On se trouve tout le temps une raison : c’est le travail, les enfants, la pandémie… Mais le temps aggrave les choses, dans la sexualité.

Sylvie Lavallée, sexologue et psychothérapeute

Dans un deuxième temps, Sylvie Lavallée passe ensuite en mode solution, pour proposer un « buffet » de réflexions. « Je veux quoi ? Aimer mieux ? Qu’est-ce que ça veut dire ? C’est quoi, une meilleure intimité ? », exemples de relations fatiguées, toxiques ou abandonnées à l’appui. Ce faisant, elle compare ici le désir à un état de « joie ». Parce que les deux se travaillent quelque part de la même façon, dit-elle. Et le parallèle est éclairant. « Souvent, les gens qui ont moins de désir sont un peu éteints par le métro, boulot, dodo. L’idée n’est pas de parler de passion, mais de comment aller chercher plus d’éclat, de couleur vive. »

++++++++

## TÂCHES À RÉALISER:
• A. Relevez toutes les questions que Sylvie Lavallée propose comme pistes de réflexion dans le texte fourni.
• B. Selon le texte fourni, les affirmations suivantes sont-elles exactes ? Répondez par oui ou par non, puis citez les mots du texte qui tranchent.
(i) Sylvie Lavallée est sexologue et psychothérapeute.
(ii) Elle compare le désir à un état de colère.
(iii) Le temps améliore les choses dans la sexualité.
Ces données proviennent d'une autre source que le texte.

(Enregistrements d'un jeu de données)

++++++++

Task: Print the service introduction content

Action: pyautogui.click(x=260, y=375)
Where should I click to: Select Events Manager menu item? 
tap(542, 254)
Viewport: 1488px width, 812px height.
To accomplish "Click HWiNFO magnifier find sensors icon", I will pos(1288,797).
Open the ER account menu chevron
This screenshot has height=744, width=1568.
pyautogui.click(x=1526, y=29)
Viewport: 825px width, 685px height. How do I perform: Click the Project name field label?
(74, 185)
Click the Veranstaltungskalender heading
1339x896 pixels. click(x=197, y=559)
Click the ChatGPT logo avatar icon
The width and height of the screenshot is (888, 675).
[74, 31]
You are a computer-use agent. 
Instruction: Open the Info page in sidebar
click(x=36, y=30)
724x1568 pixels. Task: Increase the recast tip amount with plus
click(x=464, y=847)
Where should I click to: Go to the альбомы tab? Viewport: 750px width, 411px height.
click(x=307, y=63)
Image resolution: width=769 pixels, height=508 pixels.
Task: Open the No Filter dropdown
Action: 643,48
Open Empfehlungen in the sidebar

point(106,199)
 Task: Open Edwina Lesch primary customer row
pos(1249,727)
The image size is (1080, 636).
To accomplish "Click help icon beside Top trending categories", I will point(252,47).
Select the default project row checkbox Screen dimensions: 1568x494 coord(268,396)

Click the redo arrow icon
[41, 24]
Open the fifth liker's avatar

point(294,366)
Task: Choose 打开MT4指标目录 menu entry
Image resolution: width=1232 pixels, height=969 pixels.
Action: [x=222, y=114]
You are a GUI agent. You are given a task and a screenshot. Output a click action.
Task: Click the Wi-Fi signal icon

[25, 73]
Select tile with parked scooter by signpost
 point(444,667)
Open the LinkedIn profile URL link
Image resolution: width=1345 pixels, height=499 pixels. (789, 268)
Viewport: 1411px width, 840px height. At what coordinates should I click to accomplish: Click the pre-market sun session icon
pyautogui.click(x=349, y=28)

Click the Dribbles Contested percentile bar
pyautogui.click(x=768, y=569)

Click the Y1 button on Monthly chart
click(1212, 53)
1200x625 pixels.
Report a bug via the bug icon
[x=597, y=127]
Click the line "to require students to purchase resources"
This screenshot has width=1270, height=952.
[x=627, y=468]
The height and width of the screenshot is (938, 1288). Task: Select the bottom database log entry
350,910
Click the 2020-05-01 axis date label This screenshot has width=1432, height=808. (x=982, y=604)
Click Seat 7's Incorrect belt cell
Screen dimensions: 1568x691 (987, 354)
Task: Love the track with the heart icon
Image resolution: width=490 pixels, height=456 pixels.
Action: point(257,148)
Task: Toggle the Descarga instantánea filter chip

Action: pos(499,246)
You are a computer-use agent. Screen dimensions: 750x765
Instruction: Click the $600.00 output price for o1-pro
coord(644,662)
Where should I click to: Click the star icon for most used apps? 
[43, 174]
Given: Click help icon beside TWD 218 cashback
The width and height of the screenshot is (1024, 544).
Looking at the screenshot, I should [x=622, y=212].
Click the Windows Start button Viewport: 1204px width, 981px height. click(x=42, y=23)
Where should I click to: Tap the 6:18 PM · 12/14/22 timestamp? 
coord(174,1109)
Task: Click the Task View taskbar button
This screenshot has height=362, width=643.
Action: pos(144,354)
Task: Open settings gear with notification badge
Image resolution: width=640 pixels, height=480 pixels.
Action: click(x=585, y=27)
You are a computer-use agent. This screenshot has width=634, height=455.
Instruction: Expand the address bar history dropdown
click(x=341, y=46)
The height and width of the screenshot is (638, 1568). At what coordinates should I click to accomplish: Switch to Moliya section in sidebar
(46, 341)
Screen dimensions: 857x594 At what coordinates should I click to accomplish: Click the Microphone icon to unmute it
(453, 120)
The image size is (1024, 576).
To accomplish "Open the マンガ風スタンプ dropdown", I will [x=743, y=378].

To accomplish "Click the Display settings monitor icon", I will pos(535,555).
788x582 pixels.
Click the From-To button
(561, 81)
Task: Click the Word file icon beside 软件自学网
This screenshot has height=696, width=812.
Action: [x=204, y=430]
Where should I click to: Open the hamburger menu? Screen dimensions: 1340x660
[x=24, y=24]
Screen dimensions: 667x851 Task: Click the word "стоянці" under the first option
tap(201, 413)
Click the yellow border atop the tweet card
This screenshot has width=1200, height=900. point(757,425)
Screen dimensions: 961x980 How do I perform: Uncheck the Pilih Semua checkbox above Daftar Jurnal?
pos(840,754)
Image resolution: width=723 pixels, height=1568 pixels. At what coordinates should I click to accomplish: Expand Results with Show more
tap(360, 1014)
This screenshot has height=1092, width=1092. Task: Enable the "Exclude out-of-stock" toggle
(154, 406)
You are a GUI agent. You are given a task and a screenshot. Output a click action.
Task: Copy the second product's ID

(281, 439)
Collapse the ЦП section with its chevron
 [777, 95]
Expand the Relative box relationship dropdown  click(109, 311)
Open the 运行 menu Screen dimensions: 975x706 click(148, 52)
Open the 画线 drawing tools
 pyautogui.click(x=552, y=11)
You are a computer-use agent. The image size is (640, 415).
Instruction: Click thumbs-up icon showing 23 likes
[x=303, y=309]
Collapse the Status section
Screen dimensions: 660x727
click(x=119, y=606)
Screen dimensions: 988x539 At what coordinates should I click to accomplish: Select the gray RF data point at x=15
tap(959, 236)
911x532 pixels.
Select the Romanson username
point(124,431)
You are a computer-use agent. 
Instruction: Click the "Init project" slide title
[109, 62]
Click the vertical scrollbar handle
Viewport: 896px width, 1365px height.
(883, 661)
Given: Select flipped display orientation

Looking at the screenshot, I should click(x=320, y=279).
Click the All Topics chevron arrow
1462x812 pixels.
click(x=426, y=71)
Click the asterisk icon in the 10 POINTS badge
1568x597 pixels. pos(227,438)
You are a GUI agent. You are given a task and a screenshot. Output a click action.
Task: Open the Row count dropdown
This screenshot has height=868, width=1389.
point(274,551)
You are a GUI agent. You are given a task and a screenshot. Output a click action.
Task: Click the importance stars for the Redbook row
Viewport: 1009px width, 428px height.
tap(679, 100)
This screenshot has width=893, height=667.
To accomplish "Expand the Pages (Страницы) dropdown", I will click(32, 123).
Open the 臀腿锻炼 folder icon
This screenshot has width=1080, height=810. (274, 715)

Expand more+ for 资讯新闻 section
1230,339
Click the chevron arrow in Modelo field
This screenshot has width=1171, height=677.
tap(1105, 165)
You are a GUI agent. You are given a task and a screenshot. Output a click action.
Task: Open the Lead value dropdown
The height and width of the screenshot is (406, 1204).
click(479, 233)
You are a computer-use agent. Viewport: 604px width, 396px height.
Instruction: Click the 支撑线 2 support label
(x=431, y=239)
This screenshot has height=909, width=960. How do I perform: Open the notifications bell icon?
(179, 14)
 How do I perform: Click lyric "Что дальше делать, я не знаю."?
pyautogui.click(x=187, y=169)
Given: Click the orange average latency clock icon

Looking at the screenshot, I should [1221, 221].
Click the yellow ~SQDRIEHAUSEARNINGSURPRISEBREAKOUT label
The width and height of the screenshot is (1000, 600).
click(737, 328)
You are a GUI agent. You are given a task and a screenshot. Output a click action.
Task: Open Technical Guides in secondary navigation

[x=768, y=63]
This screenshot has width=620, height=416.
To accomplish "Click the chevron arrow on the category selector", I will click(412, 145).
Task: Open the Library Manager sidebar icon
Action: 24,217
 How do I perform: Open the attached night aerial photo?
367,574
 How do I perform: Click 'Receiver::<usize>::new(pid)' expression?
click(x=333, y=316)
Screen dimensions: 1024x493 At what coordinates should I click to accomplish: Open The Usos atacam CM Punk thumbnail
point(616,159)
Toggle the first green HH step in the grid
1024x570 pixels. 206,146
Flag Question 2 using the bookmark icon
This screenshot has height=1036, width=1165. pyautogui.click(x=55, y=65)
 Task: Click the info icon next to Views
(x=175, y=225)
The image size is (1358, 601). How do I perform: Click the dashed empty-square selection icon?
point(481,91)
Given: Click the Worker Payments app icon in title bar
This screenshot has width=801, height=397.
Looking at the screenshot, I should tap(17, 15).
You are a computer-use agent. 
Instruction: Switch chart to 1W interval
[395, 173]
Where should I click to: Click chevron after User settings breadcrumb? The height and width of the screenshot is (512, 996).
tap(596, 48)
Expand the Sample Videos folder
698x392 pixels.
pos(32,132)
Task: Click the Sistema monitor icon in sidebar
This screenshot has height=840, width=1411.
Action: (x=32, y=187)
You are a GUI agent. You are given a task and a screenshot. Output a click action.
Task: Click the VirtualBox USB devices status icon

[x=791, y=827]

++++++++

## RÉPONSES:
• A.
- « Je veux quoi ? »
- « Aimer mieux ? »
- « Qu'est-ce que ça veut dire ? »
- « C'est quoi, une meilleure intimité ? »

• B.
(i) Oui : « Sylvie Lavallée, sexologue et psychothérapeute ».
(ii) Non : « elle compare ici le désir à un état de « joie » ».
(iii) Non : « Mais le temps aggrave les choses, dans la sexualité. »